DATA TO USE:
################

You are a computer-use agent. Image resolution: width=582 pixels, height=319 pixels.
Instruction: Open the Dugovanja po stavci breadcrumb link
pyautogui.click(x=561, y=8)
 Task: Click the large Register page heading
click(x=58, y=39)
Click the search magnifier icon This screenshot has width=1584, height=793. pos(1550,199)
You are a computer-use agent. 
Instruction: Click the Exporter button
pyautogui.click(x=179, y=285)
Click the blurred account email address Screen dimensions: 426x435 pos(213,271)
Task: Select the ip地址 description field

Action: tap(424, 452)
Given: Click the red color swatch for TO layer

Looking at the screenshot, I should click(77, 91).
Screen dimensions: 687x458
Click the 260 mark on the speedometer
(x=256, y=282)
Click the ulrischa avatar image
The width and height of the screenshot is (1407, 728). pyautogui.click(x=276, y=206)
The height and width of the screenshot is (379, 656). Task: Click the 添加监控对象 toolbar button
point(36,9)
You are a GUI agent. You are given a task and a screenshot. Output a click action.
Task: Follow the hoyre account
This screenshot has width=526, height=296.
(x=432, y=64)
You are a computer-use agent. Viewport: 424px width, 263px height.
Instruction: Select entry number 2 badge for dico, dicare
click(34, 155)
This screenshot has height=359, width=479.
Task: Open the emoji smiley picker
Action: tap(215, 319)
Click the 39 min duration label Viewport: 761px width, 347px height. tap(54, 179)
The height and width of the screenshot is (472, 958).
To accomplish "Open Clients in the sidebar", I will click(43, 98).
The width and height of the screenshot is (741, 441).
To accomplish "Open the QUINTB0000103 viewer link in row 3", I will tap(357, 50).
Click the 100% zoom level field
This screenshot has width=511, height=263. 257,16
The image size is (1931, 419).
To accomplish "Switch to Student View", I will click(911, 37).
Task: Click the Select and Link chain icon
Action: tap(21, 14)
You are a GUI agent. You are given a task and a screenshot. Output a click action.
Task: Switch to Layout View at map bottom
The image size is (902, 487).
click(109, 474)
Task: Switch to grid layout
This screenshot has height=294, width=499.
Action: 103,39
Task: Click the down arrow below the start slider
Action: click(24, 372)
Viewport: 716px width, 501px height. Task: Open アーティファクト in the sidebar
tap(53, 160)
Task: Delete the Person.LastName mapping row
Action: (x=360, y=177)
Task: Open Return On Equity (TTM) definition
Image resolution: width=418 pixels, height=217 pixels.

################

REQUIRED WORK: The reply should hold only the lines of the listing above starting at the line containing "Click the 39" and ending at the line containing "The width and height of the screenshot is (741, 441).", exactly as written.

EXERCISE ANSWER:
Click the 39 min duration label Viewport: 761px width, 347px height. tap(54, 179)
The height and width of the screenshot is (472, 958).
To accomplish "Open Clients in the sidebar", I will click(43, 98).
The width and height of the screenshot is (741, 441).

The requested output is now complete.